= Symphony No. 9 (Myaskovsky) =

Nikolai Myaskovsky wrote his Symphony No. 9 in E minor, Op. 28, between 1926 and 1927. It was dedicated to Nikolai Malko.

==Background==

Myaskovsky made the first sketches of the ninth symphony in the summer of 1926 in Tutschkowo. At this time he was not sure whether the work would become a symphony or a suite. He called it an "undefinable music-beast". Then in November Myaskovsky undertook his only journey abroad, which led him first to Warsaw to the inauguration of the Chopin monument and afterward to Vienna. There he met the director of Universal Edition, A. I. Dsimitrowski, in order to sign a contract over the publication of his chamber music.

Myaskovsky however ran fast back to Russia, in order to worry his pupils hard and continue working over his compositions. In Moscow, he prepared in the summer the sketches to the drafts of a symphony, and afterward, he dedicated himself to the conception of the tenth symphony. Only after he orchestrated the ninth symphony, were both works finished.

==Analysis==
The relatively large-scale symphony is again in four movements, and again, as with Symphonies No. 6 and No. 8, the positions of the Scherzo and the slow movement are exchanged from their usual spots. The music harmonically and melodically resembles the seventh symphony, and stands in contrast to the tenth as the seventh does the sixth. The character is predominantly dreamy and lyric, the tensions of the earlier symphonies are missing.

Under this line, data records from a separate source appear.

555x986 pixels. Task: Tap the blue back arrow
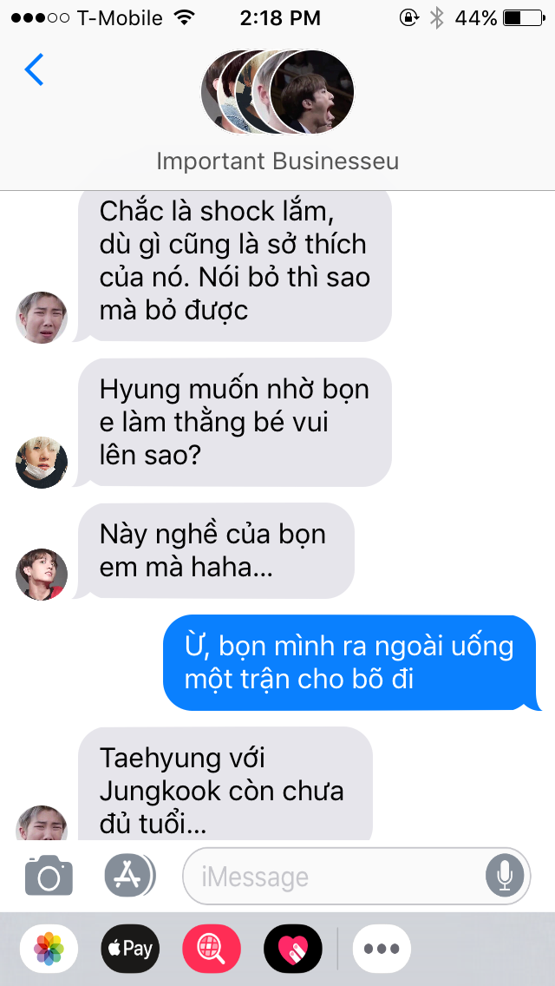(34, 69)
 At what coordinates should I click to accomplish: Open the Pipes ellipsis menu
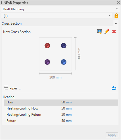[x=20, y=88]
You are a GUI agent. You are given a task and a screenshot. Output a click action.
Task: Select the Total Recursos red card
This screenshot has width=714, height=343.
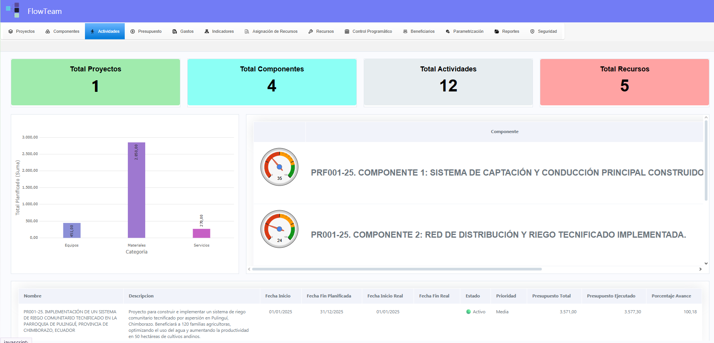[x=624, y=82]

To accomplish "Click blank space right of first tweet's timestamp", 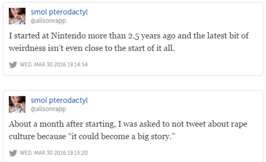I will click(x=173, y=64).
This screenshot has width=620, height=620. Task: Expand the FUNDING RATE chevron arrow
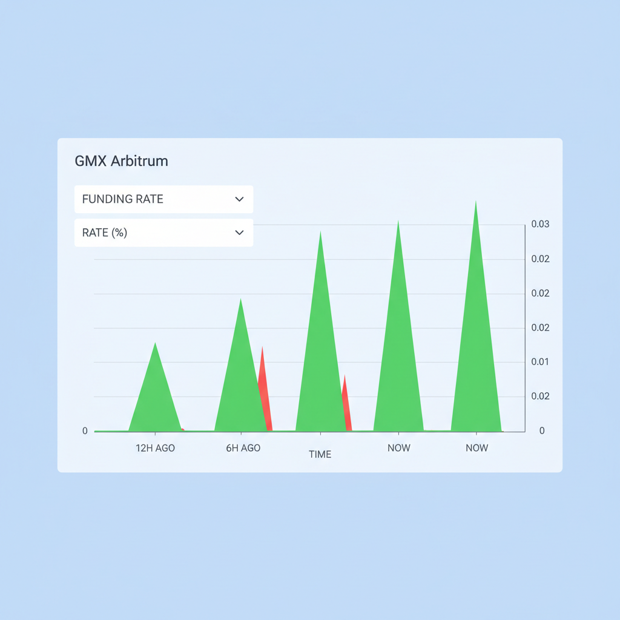(239, 199)
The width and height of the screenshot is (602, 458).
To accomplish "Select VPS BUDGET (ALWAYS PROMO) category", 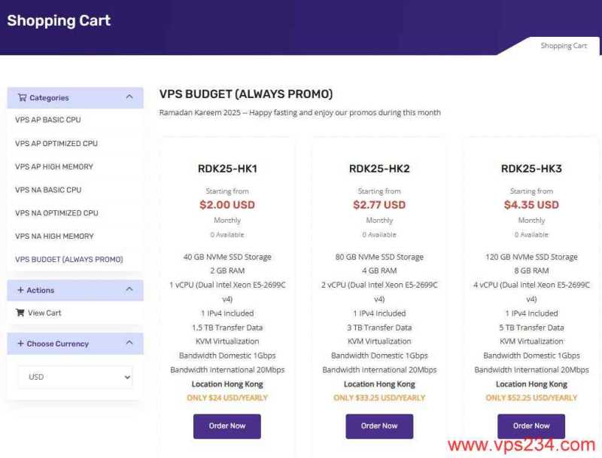I will pyautogui.click(x=68, y=259).
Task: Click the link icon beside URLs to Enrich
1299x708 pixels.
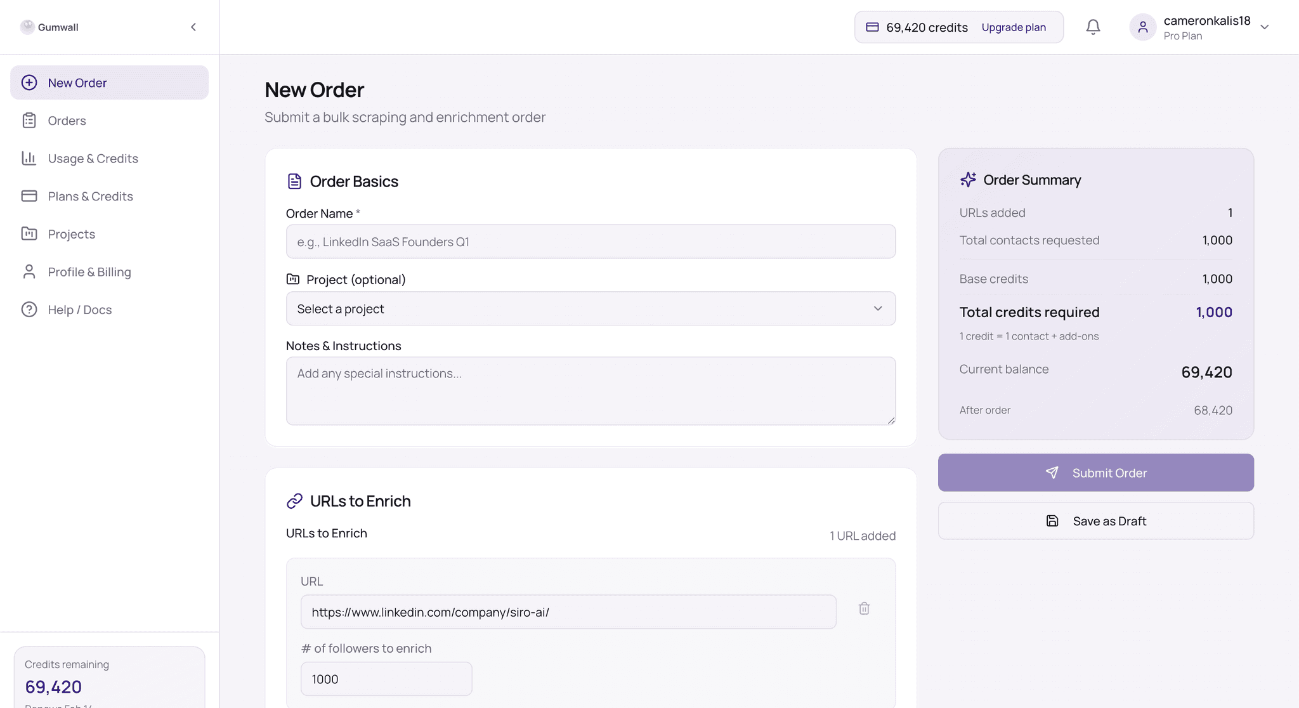Action: tap(294, 501)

Myaskovsky had been occupied in this time more closely with the music of Claude Debussy, and from Sergei Prokofiev had been able from Paris to acquire some scores. In Debussy, he admired the manner of representing "the lovely breathing of nature" in his music. The topic material is arranged uncomplicated and based to a large extent on folk songs or folk song-like melodies. Myaskovsky used rich polyphony, but nevertheless, the music remains always transparent. Some melodies and motives are, further, heard throughout the entire piece, more so than in Myaskovsky's earlier symphonies.
The four movements are:

=== I. Andante sostenuto ===
The first movement begins with dissonant chords, which create a mysterious atmosphere. Only the last one of these chords has a clear kind of tonality rooted in E minor, and introduces the second theme, which is marked with "Moderato malinconico". This melody is contrapuntally varied with the first theme (the theme associated with the dissonant chords). Still later there is a new theme in triplets in the woodwinds.

In the middle of the first movement is a sort of trio in C major, which already anticipates the main theme of the second movement. The reprise brings all parts together and ends with a clear calm, in which isolated fragments of the melodies ring out.

=== II. Presto ===
The second movement, a sort of scherzo, is a sonata form with an altogether brighter tendency than the first movement. Its second theme, which is songful and dance-like, follows the main theme, which was to be heard in the first movement. The remainder of the movement follows the formal example, but towards the end becomes rather bitter and astringent.

=== III. Lento molto ===
S. Gulinskaja describes the theme of the third movement as "of the most beautiful and most intimate melodies of Myaskovsky". Motives from the first movement are to be heard during its progress.

=== IV. Allegro con grazia ===
The finale is a rondo with another dance-like second theme, not quite as light of step as that of the second movement; it concludes with its second theme incredibly inflated, the tempo slowed, and a crashing halt. Motives from the first and second movements are repeated during the finale.

==Reception and criticism==

The ninth and tenth symphonies were premiered on 29 April 1928, the ninth premiered under the direction of Konstantin Saradzhev. (The tenth was premiered by the conductorless orchestra Persimfans.) The symphony was a success, whether or not it is among the composer's more significant works. Myaskovsky had called it from the beginning "symphonic Intermezzo" and to the tenth symphony had started to attach more meaning nearly at the same time. The composer was nevertheless very content with this work, according to his opinion it was his first "for orchestras easily playable and practicable(?)" work. Nikolai Malko, who had premiered his 5th Symphony, was the dedicatee.